The AeroPress is an inexpensive option for brewing coffee, costing under $30 from most sources. A quick Google search will find a unit near you, or one that can be shipped quickly.
Its operation is simple, and similar in many ways to a press-pot, but crossed with a giant syringe and using a filter. There are dozens of variations and schools of thought on how to use it, but a fantastic cup can be produced using the simple inverted technique: Place the plunger in the body just a bit, add coffee in the other end, add hot water, stir, wait, add filter, and plunge. The resulting coffee can be diluted much like an Americano. On top of that simplicity, the AeroPress cleans easily. All you need to do is take the filter cap off the front, and push the coffee puck and filter into a trash can, toilet, of compost bin. One wipe with a paper towel or rise in the sink and you are ready to go.

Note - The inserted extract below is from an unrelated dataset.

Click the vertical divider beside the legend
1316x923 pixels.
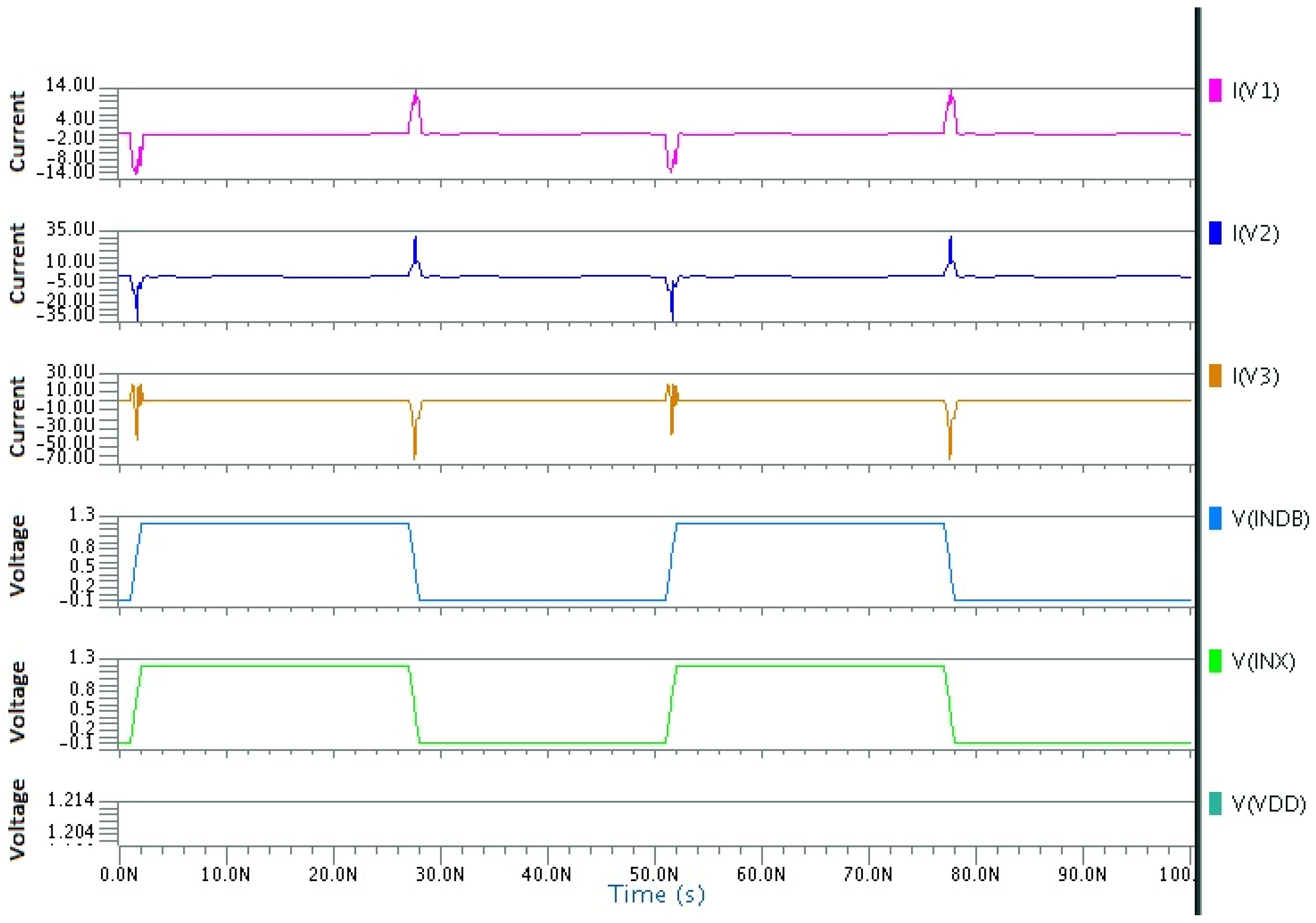[x=1197, y=458]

You may wonder how much coffee, water, and stir time are required, and that is one of the things I enjoy most about the AeroPress. I have never produced a bad cup of coffee with an AeroPress, but I am constantly tinkering with my technique to produce better and better cups. Coffee brewing is the convergence of coffee grind size, water heat, agitation, and residence time (or the time water is in contact with the coffee), and the AeroPress allows you to change any one factor while keeping the other factors constant. As a trained chemist, that fits perfectly inside of the scientific method.

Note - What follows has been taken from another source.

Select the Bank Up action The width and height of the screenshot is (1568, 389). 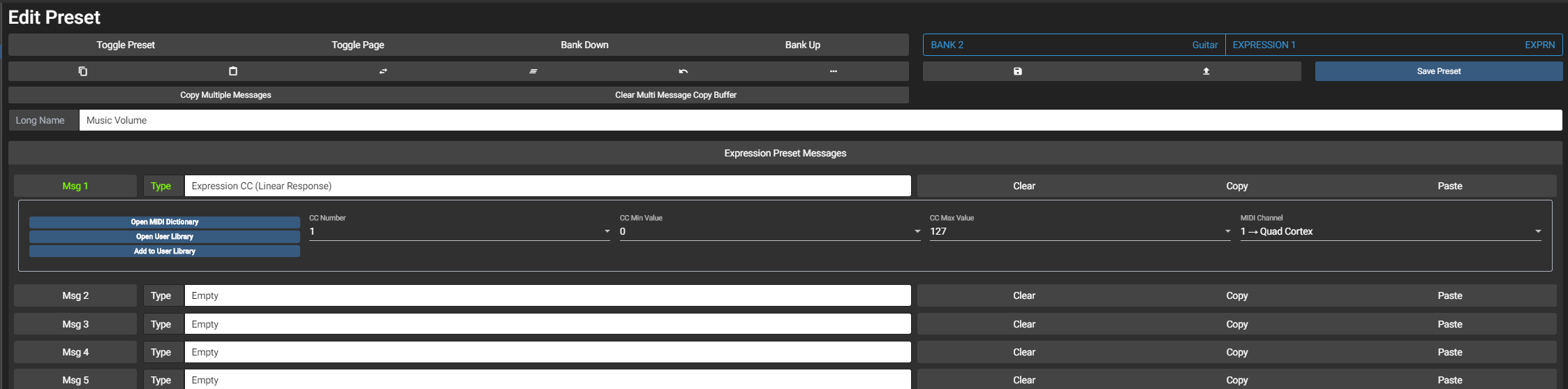click(802, 45)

Besides low cost and balanced flexibility/control, the AeroPress travels extremely well. It is easy to pack and nearly unbreakable, so it is perfect for hotel rooms, camping trips, or vacations at my in-laws who drink Folgers (I am not making that sad fact up…). All that you need is a source of hot water, and in a pinch the AeroPress can be placed directly in the microwave to heat the water. The plunger can hold a stack of paper filters tall enough to last you a month away from home, or you can take a metal, reusable filter and never come home again!
Of course, nothing is without its flaws. The AeroPress can produce a concentrated shot of coffee, but is pretty much limited at making up to 30-ish ounces of coffee at its max. That means that if you are making coffee for a dinner party or a Viking hoard, the AeroPress will have to go through several cycles, or you need an alternate brewing method.
Another criticism is that the paper filter, although only a fraction of the size of a pour-over paper filter, absorbs some of the coffee oils that give your cup body. There are several metal filters on the market, including the “Disk” by Able Brewing which I use. The metal filter does allow an oil slick to come through like with a press-pot, but that is not without a cost of its own; the cup tastes a bit muddier and is visibly cloudier. Again, this fits in with the tinkering, and allows me to customize my cup to what I feel like drinking at any given moment.